Apple has removed the Mac mini’s 256GB configuration worldwide, raising the U.S. starting price for the base M4 model to $799 from $599, a $200 increase. The change reflects tighter RAM/memory supply, with Tim Cook saying Mac mini and Mac Studio availability remains constrained and that Apple expects significantly higher memory costs this quarter. While the M4 Pro Mac mini is unchanged, the tighter configurator and higher entry price are a mild headwind for Apple’s Mac lineup and near-term margin outlook.

Analysis

This is less a product-pricing story than a margin-protection signal: Apple is choosing to ration low-ASP consumer configurations to preserve unit economics while memory costs spike. The near-term beneficiaries are memory suppliers and anyone already positioned for AI-driven component tightness; the loser is Apple’s entry-level funnel, which may quietly reduce Mac unit elasticity in the next 1-2 quarters if buyers defer rather than step up to higher-priced configs. The second-order effect is channel mix. By eliminating the cheapest SKU, Apple nudges demand toward higher-storage builds, which may look accretive to average selling price but can also compress conversion rates among education and small-business buyers. If this persists into the next refresh cycle, it could create a temporary gap in refurbished and reseller pricing, opening a window for non-Apple Windows OEMs and Chromebook vendors to win budget-conscious replacements.
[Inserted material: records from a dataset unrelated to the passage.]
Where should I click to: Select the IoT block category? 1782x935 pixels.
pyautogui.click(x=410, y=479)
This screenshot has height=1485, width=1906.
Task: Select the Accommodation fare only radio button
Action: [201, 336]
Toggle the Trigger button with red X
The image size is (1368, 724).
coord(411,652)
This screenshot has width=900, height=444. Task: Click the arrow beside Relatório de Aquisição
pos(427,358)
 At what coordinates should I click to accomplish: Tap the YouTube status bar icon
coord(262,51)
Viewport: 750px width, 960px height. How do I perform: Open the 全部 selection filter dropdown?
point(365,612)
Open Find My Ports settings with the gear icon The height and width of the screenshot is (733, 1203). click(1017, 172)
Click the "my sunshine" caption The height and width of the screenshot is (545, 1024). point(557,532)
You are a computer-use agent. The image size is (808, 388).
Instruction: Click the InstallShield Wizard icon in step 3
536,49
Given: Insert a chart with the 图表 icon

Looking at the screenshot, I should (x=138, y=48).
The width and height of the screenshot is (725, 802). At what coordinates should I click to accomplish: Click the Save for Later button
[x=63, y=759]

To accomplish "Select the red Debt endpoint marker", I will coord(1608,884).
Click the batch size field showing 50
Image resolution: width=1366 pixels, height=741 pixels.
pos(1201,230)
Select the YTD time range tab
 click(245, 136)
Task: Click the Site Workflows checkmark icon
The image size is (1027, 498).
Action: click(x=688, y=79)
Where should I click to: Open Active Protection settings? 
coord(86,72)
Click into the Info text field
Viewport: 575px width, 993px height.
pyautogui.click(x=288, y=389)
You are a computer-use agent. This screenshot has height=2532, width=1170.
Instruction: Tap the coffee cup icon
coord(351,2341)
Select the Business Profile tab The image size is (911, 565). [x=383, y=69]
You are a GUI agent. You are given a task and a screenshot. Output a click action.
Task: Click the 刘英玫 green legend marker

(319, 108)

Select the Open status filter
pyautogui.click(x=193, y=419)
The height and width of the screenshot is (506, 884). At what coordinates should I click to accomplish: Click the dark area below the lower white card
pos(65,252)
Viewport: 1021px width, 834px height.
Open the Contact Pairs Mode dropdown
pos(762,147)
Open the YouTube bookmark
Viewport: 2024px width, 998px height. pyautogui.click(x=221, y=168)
The bigger catalyst risk is duration: management is already signaling several months of supply imbalance, so this is not a one-week inventory hiccup. If memory spot pricing keeps rising, Apple may be forced to absorb margin pressure elsewhere or further simplify configs across Macs and even iPads. The contrarian read is that the market may be underestimating how much of Apple’s product strategy is being constrained by upstream component scarcity rather than demand strength; that makes this a supply-chain story with direct gross margin implications, not just a premiumization story. For AAPL, the move is mildly negative in the near term because it suggests less flexibility in the mix and more cost pass-through friction. But unless the shortage spreads materially beyond Macs, this is more likely a margin headwind than a thesis break — the key is whether management starts telegraphing broader product compromises in the next two earnings cycles.